■ Working data

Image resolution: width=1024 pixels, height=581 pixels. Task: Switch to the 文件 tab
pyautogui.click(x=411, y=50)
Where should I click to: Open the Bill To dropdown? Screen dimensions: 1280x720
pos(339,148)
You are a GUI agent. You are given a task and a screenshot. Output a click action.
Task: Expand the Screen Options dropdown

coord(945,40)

* * *

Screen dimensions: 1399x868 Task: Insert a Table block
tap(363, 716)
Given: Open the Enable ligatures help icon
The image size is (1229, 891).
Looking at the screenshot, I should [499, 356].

■ Given instruction
Turn the lines of the records from the line with "Given: Open the Enable ligatures help icon" to the line with "Looking at the", including both of those lines, into a numbered list, and leave out any blank lines.

■ Written response
1. Given: Open the Enable ligatures help icon
2. The image size is (1229, 891).
3. Looking at the screenshot, I should [499, 356].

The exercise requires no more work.